Frappe Maker – Fresh Consumer Recommendations Are Available on This Site For Mr Coffee Frappe Maker.

A couple of days ago I posted a news item concerning the frappe maker. I mentioned that my family and i also are dependent on the Starbucks’ frozen Frappuccino™ coffee drinks, and we spend a ton of money on them in the coffee shop inside the local Barnes and Noble bookstore. Making our very own drinks utilizing the Mr. Coffee Café Frappe Maker should allow us to save lots of money, and we will be able to customize our flavors. We spent some time Saturday (after one last drink at the Starbucks in the B&N) in search of the Mr. Coffee machine. We finally found one at Target, got a bit of flavored syrups at Walmart, and anxiously raced house to give it a try. In case the drinks don’t taste good, all our efforts can have been wasted.

In the box is a black plastic brewing stand, a plastic pitcher, Quick Start guide, manual, along with a recipe book. Although there were a variety of recipes from which to choose, we followed the essential recipe and added our very own touches.

Basically, the Mr. Coffee maker brews a tiny bit of strong coffee in to the pitcher. The pitcher comes with blender blades to crush ice and blend the components together in to a frozen drink. You add 3 tablespoons of ground coffee to the brewing basket and add ½ cup water on the reservoir. Add 2 cups of ice, 2 tablespoons of sugar, 3 tablespoons of flavored syrup, and ¼ cup of milk on the pitcher. Lock the pitcher into the brewing stand and press the Frappe button to start out the method.

The coffee brews in to the pitcher; this method takes about 1.5-2 minutes. After the brewing process is complete, the blender begins to pulse to crush the ice. The 1st time this happened, we had been all very startled because it’s quite loud. After a couple of pulses, the blender runs for quite a while to totally blend the drink. Press the Blend button for extra blending time if the drink consistency isn’t in your taste.

The drink is quite frosty and thick at the beginning – rather like a Slurpee. The ice was the consistency of perfectly shaved ice. I didn’t have got a single big slice of ice in my drink. The drink does melt faster compared to the Starbucks’ version. Mine didn’t completely melt, though. There was clearly still plenty of ice left in my last sip. I would personally imagine that Starbucks uses some sort of thickening agent to help you theirs stay thicker longer. And So I should remember that this recipe made enough drink to totally fill a 16 oz red plastic cup after some left. Starbuck’s says this is 2 servings, but it’s about the size of the grande drink I become at Starbucks.

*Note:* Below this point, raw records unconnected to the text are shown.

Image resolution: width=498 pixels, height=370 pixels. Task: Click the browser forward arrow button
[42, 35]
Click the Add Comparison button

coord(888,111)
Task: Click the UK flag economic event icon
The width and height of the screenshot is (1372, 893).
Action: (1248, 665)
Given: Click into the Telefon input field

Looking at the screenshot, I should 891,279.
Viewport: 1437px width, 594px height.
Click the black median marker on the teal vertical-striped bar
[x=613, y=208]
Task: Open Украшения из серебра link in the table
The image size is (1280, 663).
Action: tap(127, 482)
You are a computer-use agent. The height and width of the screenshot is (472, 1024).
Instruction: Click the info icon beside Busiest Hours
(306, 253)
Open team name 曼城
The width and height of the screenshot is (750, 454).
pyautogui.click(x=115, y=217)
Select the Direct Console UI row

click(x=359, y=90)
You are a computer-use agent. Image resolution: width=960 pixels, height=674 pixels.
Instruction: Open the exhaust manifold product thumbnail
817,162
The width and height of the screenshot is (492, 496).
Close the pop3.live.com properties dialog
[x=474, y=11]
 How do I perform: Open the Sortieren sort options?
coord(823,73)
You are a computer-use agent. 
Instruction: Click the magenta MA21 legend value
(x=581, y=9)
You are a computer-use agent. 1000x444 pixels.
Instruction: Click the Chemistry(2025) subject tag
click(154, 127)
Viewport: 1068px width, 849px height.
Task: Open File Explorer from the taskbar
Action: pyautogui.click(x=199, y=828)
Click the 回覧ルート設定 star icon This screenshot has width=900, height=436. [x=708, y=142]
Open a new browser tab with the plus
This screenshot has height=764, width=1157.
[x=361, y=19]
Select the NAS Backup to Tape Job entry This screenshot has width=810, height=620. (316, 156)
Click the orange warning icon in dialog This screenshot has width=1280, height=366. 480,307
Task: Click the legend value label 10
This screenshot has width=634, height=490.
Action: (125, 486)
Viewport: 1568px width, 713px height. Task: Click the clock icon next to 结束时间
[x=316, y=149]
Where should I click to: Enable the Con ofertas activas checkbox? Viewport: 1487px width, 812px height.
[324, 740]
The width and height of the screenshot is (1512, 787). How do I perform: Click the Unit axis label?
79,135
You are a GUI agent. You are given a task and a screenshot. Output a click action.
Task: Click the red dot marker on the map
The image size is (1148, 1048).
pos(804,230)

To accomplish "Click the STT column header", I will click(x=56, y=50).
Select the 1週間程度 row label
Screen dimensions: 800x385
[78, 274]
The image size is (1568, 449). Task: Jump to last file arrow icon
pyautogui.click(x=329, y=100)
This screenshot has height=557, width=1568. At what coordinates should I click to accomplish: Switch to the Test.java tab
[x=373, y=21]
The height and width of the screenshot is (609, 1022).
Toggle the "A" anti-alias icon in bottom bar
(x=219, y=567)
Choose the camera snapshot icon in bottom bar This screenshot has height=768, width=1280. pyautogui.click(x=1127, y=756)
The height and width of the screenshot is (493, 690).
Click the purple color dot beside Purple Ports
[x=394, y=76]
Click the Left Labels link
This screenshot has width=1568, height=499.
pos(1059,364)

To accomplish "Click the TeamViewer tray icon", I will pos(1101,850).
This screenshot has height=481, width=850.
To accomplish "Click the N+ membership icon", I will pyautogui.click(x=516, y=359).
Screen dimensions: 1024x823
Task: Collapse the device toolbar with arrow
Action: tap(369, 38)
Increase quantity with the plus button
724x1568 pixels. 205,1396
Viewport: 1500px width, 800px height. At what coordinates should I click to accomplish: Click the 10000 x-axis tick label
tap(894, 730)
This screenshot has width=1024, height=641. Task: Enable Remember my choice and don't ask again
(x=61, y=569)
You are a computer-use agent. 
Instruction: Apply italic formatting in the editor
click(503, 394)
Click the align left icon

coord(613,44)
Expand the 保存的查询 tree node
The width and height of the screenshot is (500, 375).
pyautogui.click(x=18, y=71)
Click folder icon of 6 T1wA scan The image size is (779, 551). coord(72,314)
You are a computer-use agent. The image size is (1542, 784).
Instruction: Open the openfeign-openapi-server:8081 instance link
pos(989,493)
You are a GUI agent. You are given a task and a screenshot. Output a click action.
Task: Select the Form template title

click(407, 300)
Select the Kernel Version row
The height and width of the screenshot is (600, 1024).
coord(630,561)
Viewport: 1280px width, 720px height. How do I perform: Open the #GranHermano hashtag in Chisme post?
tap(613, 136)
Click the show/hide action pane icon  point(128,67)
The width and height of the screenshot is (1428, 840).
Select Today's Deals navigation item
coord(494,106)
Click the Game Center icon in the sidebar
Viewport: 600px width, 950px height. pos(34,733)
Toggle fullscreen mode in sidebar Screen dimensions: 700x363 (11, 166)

As I discussed earlier, I’m diabetic, and so i used a sugar-free Torani chocolate syrup and Splenda (rather than the sugar) in mine. My daughter had one with Hershey’s chocolate syrup and sugar, and my hubby had one with caramel ice cream syrup and sugar in their. Rachel’s drink with Hershey’s syrup appeared to be much more watery to start out than were another two drinks.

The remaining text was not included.